If the call is from your backend rather than from a widget, use [API access](/embedded-banking/guides/users/api-access) instead.

## Shape

The JWE is encrypted with `A256KW` key wrapping and `A256GCM` content encryption. Its decrypted payload is an RFC 8693 token-exchange request, the same shape your backend would send directly — including `client_id`, `client_secret`, a required `organization_reference` claim (your opaque, stable identifier for the business the applicant belongs to, used to scope application lookups to that organization), and a `subject_token` JWT with the user's `sub` and `email` claims. The widget posts the JWE to Tesouro; Tesouro decrypts it with `TESOURO_WIDGET_SECRET`, runs the exchange, and returns a user-scoped access token to the widget.

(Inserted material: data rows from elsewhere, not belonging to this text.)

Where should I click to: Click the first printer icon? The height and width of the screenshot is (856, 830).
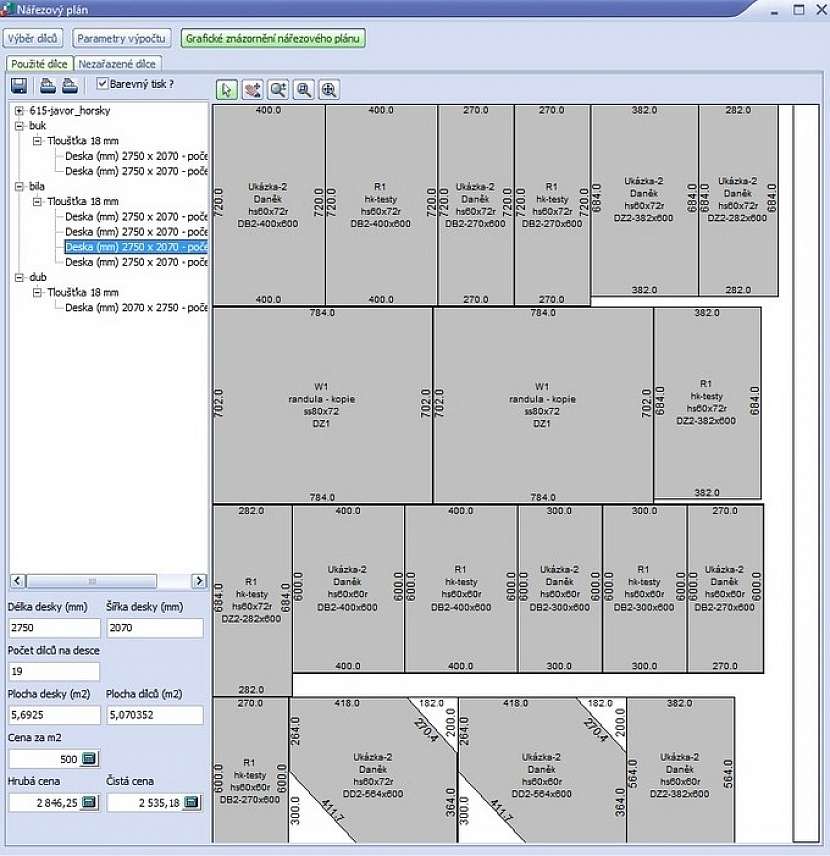click(47, 86)
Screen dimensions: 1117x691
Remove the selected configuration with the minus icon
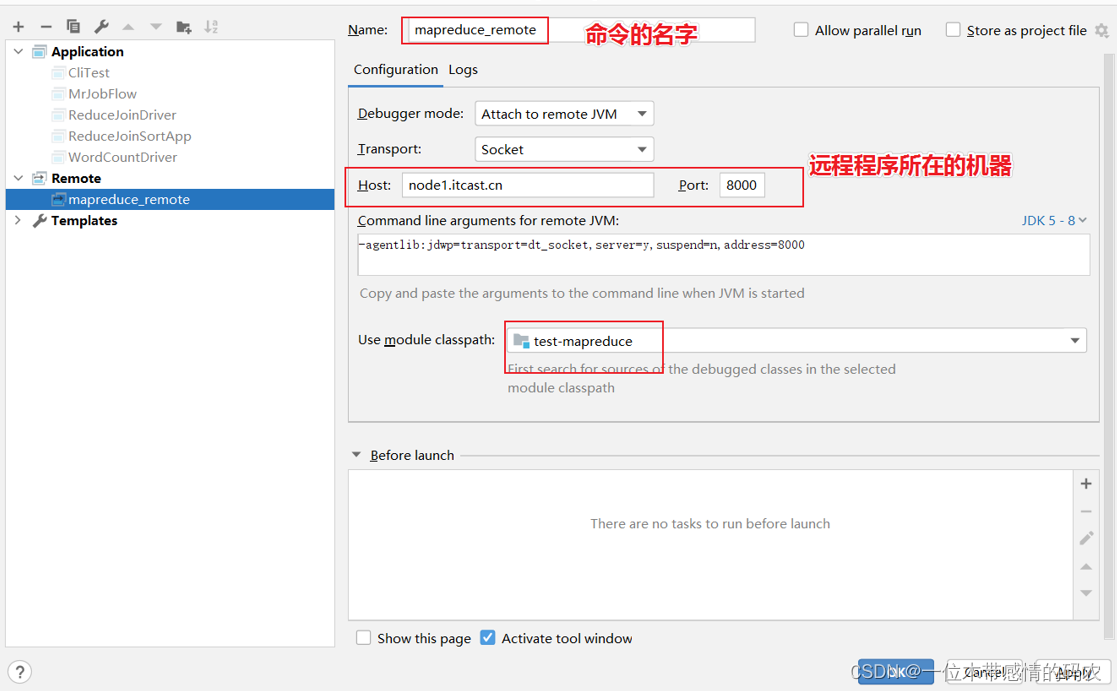pyautogui.click(x=46, y=27)
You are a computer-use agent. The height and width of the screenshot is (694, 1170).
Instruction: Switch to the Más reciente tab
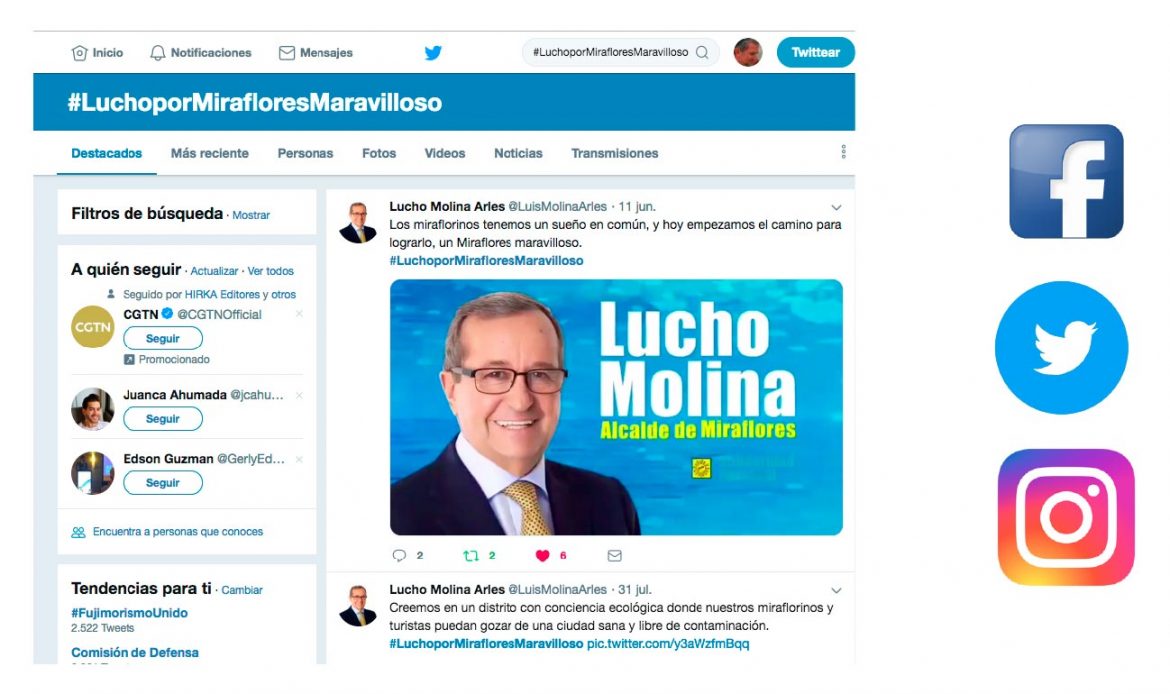(210, 153)
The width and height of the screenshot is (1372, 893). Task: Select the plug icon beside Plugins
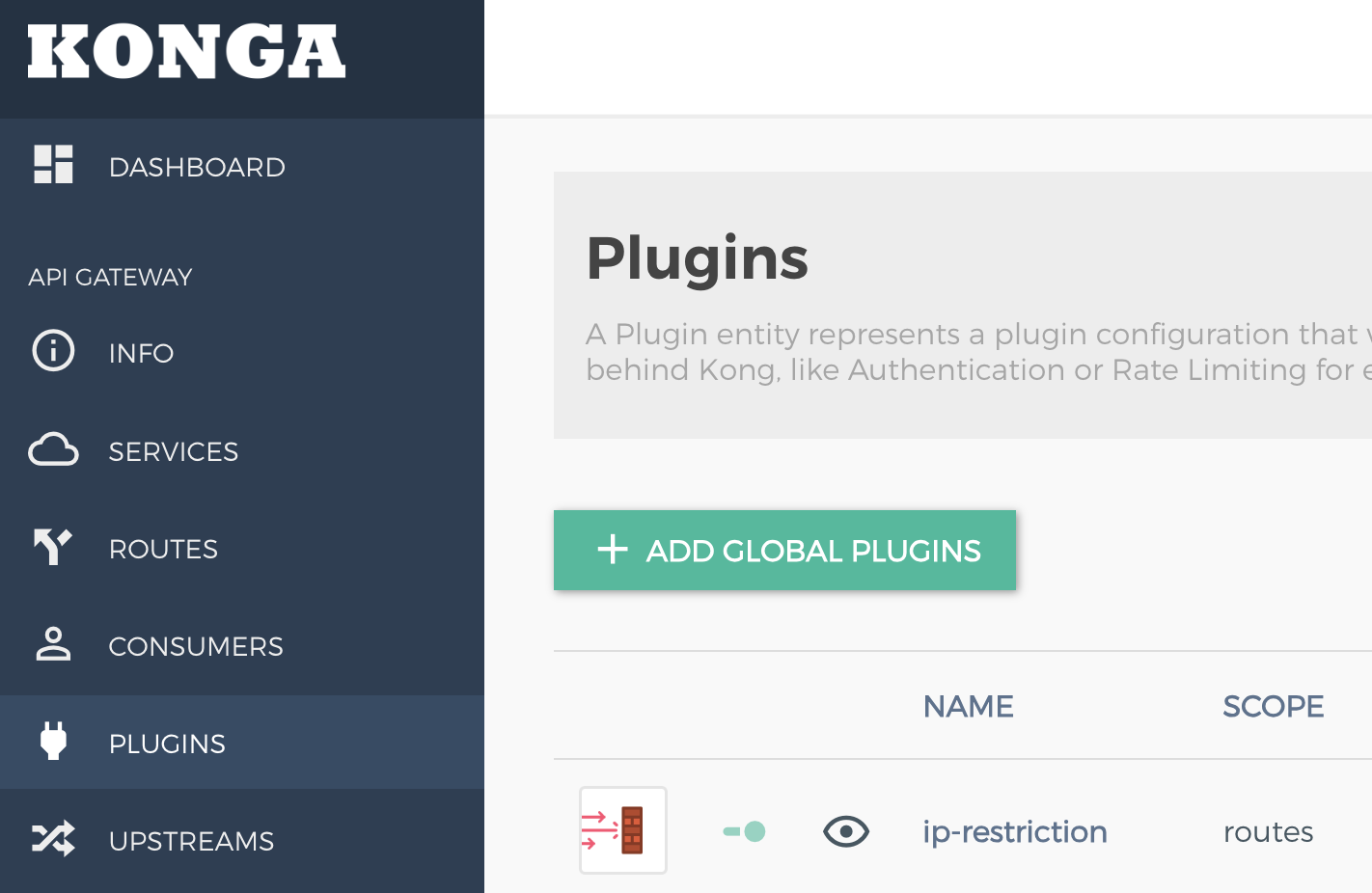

The complete encryption code (Next.js and Express examples) lives in the [React integration guide](/embedded-banking/guides/embedded-components/react#2-set-up-a-widget-token-endpoint), and the JWE payload schema is in the [User token authentication](/embedded-banking/guides/authentication/user-token#widget-authentication) reference. The pages below cover the model rather than re-listing the code.

## Required environment variables

| Variable                | Origin             | Purpose                                                                      |
| :---------------------- | :----------------- | :--------------------------------------------------------------------------- |
| `TESOURO_CLIENT_ID`     | Tesouro onboarding | OAuth client identifier; ends up in the JWE payload as `client_id`.          |
| `TESOURO_CLIENT_SECRET` | Tesouro onboarding | OAuth client secret; ends up in the JWE payload as `client_secret`.          |
| `TESOURO_WIDGET_SECRET` | Tesouro onboarding | 32-byte symmetric key used to encrypt the JWE. Never exposed to the browser. |

Tesouro provides all three during onboarding. Treat them with the same care as a database password — store in your secrets manager, rotate on the same cadence as other backend credentials.

## Token lifetime

Widget tokens are short-lived by design — generate one per session, set an `exp` claim around five to ten minutes from issue, and expose a refresh endpoint that re-mints when the widget asks. The default refresh cadence on `EmbeddedProvider` is five minutes; tune `widgetTokenRefreshInterval` if you raise or lower `exp` to match.

A widget token cannot be reused for backend-side REST calls — it is consumed by the widget runtime, and what it produces (the underlying Tesouro access token) never leaves the browser session it was issued for.